TEXT EXCERPT:
┄┄┄┄┄┄
The Importance of the Interview

Everyone knows the interview helps determine a candidate’s fit not only with the position, but also with the company’s goals, culture, and climate. We also know that asking the right questions is just as important as receiving the right answers. But what are the “right” questions.

Outside of the preliminary resume-based inquisition, which essentially allows the candidate to elaborate on the information you already know, your interviewing wheelhouse probably includes the following:

  • Why should we hire you?
  • What is your greatest failure and what did you learn from it?
  • What did you like least about your last position? Best?
  • Where do you see yourself in five years?

While there is a reason these questions have sweated out interview after interview, applicants rarely show their true colors in their responses, especially as they tend to answer only in the words they believe employers want to hear.

If you really want to get to know a potential employee, show your company’s personality by getting the candidate to show theirs. Questions like:

  • Name your three favorite movies.
┄┄┄┄┄┄
(Stored dataset items)
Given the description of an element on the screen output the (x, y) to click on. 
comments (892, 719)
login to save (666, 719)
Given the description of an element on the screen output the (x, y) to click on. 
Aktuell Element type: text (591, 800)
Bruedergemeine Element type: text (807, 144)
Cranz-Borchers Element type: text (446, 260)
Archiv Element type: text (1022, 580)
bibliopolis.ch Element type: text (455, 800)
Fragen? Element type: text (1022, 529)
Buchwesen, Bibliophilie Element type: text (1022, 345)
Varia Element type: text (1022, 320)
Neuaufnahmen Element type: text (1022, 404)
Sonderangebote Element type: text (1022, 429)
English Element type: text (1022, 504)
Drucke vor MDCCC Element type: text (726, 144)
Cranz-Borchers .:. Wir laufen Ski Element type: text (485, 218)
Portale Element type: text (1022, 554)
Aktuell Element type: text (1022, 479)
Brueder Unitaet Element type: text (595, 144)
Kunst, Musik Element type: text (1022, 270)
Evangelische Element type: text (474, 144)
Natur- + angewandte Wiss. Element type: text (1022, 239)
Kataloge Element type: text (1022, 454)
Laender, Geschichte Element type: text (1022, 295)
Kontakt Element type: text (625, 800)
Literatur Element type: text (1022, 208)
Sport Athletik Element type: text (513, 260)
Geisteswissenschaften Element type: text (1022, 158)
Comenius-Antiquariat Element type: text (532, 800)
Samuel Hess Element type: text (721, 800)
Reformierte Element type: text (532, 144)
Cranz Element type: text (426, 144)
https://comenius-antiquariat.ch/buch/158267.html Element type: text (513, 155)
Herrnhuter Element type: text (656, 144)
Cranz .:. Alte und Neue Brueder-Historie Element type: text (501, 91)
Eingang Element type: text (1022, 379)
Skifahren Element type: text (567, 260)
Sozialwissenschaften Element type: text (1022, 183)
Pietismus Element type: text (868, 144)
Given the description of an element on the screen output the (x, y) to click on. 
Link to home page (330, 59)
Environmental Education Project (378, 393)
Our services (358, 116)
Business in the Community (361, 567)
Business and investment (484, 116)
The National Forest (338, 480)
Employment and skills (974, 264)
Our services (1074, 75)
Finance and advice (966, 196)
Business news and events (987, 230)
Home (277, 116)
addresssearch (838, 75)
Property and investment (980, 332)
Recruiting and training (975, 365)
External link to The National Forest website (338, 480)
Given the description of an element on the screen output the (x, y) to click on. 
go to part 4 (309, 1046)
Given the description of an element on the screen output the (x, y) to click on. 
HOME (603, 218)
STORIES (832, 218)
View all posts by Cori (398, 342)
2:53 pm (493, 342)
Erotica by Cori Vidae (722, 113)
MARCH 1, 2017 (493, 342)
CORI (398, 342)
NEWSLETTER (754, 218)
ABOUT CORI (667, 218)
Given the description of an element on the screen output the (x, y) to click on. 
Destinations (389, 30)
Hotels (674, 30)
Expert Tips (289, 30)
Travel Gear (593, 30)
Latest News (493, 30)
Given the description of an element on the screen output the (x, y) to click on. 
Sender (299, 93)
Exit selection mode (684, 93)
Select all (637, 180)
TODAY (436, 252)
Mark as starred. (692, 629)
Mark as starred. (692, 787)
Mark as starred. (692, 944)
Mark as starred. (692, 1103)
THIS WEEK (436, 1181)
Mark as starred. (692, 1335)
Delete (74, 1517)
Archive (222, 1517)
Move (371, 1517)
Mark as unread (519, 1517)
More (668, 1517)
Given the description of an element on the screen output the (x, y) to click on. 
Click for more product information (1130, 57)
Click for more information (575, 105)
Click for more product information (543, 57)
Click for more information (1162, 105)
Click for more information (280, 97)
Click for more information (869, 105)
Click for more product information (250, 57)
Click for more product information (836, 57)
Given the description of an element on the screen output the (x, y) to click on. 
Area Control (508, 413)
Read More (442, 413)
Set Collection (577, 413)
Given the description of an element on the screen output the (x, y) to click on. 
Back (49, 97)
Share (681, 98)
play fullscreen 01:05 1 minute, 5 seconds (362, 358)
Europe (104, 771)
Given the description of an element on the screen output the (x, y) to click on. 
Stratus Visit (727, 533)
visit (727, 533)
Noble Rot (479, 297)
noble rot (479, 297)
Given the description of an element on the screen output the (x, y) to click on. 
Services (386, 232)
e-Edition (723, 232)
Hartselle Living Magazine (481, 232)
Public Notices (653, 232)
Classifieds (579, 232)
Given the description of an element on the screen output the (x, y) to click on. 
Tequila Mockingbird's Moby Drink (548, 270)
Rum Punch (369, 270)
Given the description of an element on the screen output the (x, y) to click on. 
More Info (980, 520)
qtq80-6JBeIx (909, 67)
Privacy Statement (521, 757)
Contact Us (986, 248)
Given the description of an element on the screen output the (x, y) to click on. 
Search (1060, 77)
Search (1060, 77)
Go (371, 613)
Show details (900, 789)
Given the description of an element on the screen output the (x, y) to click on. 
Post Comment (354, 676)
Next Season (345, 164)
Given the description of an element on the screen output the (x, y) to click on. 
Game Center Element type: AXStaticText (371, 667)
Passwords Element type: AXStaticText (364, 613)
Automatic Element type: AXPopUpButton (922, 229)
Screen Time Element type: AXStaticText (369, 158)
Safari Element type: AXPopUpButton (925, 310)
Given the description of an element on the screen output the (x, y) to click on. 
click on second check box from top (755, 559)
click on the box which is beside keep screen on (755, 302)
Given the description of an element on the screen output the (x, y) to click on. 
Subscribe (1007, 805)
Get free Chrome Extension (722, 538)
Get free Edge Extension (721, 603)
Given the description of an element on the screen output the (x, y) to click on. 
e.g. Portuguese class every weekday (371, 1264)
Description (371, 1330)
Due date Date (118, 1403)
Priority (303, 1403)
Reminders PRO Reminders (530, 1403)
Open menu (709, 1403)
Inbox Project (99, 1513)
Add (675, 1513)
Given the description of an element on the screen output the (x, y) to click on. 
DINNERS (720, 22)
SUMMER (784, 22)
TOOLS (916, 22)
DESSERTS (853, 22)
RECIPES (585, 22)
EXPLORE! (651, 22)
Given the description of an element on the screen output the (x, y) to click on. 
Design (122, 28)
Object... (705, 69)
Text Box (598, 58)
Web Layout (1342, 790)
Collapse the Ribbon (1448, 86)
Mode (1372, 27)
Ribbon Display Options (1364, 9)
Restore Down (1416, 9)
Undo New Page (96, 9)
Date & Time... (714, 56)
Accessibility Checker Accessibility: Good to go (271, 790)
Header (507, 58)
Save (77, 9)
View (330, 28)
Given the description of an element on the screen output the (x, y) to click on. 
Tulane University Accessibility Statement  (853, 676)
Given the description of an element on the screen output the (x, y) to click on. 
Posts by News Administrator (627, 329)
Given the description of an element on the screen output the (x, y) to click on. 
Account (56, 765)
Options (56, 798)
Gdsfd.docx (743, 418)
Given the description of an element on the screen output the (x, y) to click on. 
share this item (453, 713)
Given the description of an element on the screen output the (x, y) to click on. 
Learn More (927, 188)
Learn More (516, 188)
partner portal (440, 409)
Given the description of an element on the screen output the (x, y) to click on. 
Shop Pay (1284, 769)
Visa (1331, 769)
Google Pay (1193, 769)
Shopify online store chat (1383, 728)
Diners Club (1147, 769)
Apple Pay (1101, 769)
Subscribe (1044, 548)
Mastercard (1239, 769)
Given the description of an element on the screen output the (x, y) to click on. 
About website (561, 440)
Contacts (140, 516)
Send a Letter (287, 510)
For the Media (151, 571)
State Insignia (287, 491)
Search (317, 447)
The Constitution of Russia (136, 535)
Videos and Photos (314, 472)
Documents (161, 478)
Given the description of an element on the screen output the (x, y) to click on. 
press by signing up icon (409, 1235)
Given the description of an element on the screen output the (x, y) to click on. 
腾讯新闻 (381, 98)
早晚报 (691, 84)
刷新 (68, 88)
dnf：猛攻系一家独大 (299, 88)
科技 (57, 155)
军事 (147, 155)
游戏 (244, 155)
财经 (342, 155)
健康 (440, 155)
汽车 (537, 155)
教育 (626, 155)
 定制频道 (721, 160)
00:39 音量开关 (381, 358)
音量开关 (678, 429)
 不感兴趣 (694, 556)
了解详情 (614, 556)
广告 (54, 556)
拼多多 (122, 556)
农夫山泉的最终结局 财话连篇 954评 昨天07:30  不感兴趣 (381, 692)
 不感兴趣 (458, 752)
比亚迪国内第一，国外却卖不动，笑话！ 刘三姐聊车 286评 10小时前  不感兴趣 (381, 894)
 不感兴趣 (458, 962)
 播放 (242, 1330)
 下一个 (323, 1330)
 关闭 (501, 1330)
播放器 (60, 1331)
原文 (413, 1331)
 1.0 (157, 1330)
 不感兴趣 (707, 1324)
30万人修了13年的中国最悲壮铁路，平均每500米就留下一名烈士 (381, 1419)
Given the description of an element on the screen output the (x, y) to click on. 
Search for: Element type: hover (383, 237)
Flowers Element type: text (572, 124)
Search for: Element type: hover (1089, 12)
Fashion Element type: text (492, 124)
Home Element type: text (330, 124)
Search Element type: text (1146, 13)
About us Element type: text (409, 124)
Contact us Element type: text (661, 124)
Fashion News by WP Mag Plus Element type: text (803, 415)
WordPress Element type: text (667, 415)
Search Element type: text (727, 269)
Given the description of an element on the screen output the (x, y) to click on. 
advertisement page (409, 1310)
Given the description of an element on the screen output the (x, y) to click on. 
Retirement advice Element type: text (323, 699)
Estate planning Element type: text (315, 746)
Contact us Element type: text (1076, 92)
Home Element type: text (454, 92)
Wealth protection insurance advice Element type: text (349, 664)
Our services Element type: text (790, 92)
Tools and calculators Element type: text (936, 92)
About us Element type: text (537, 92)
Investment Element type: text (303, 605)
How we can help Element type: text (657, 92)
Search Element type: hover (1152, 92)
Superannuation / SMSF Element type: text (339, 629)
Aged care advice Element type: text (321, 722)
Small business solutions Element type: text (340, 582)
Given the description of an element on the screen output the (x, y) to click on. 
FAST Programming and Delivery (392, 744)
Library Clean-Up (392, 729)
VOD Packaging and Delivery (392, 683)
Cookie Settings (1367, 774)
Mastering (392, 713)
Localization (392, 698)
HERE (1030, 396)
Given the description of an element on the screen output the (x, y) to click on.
┄┄┄┄┄┄
WHAT THIS EXERCISE ASKS:
[A] Summarize the interview text in two sentences.
[B] Write out the interview text from "Outside of the" to "we hire you?".
None of the records is needed to complete the work.

COMPLETED EXERCISE:
[A] Interviews help determine whether a candidate fits both the position and the company's goals, culture, and climate, and asking the right questions matters as much as getting the right answers. Familiar questions such as "Why should we hire you?" seldom reveal an applicant's true colors, because candidates tend to answer with what they believe employers want to hear, so an interviewer should show the company's personality by getting the candidate to show theirs.

[B]
Outside of the preliminary resume-based inquisition, which essentially allows the candidate to elaborate on the information you already know, your interviewing wheelhouse probably includes the following:

  • Why should we hire you?